Exacerbation outcomes during the follow-up period are summarised in Table 3. Overall, 63.6% of patients aged <75 years (mean follow-up duration of 2.8 years) and 67.2% of patients aged ≥75 years (mean follow-up of 1.4 years) experienced at least one exacerbation. The proportion of patients who required hospitalisation or IV antibiotics for an exacerbation was approximately three times higher in the ≥75-year group compared with the <75-year group (67.6% versus 23.0%, respectively). Similarly, the annualised rate of exacerbations requiring hospitalisation or IV antibiotics was around six times higher among patients aged ≥75 years than among those aged <75 years (0.43 versus 0.07 per person-year, respectively).

Table 3: Pulmonary exacerbations among incident cases of bronchiectasis in Japan.*
*Baseline risk factors associated with ≥2 exacerbations during follow-up were assessed using multivariate regression analysis. The risk factors were bronchitis, GORD, COPD, asthma treated with ICS, pneumonia, chronic rhinosinusitis, long-term macrolide use, NTM-PD, and idiopathic lung disease in patients aged <75 years; and pneumonia, long-term macrolide use, and idiopathic interstitial lung disease in patients aged ≥75 years (with an OR with a p value <0.05).

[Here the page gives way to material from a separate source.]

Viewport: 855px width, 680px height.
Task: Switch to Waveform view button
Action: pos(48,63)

GORD: gastro-oesophageal reflux disease; ICS: inhaled corticosteroids; IV: intravenous; NTM-PD: nontuberculous mycobacterial pulmonary disease; OR: odds ratio; PPPY: per person per year.

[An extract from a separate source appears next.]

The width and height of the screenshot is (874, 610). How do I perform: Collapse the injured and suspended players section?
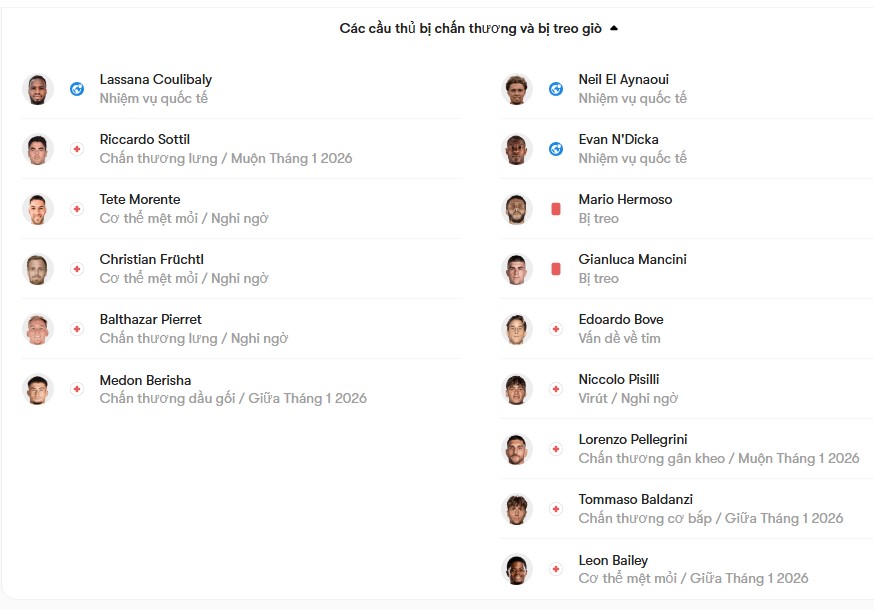click(x=614, y=28)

Compared with the full population, the patients with pre-existing respiratory diseases (COPD, asthma, nontuberculous mycobacterial pulmonary disease, or chronic rhinosinusitis) presented higher proportions of patients with exacerbations, higher annualised rates, and a shorter time to first exacerbation, leading to a greater burden of exacerbations. Trends in exacerbations were generally similar across both age cohorts in the four subpopulations.
Limitations
There are several limitations of this study that should be considered. First, underreporting of pulmonary exacerbations may result from the absence of claims with bronchiectasis International Classification of Diseases (ICD) codes. Second, the incident cases were required to have only a 1-year washout period without any claims with a bronchiectasis diagnosis, which may have resulted in the inclusion of prevalent cases with earlier diagnoses. Conversely, patients with a relatively shorter disease history may have experienced fewer exacerbations, leading to potential underestimation of the overall exacerbation burden. Finally, the study period encompassed the COVID-19 pandemic, during which declines in non-COVID-19 respiratory-related hospitalisations were reported. This phenomenon may have contributed to the underreporting of bronchiectasis-related hospitalisations.
Conclusion
This first large-scale, real-world, population-based study analysed exacerbations among incident patients with bronchiectasis across all age populations in Japan. The findings demonstrate a substantial burden of exacerbations, evident irrespective of patient age or the presence of preexisting respiratory diseases. These results underscore the unmet need for effective management strategies aimed at reducing or preventing exacerbations in order to lessen the overall burden of bronchiectasis in Japan.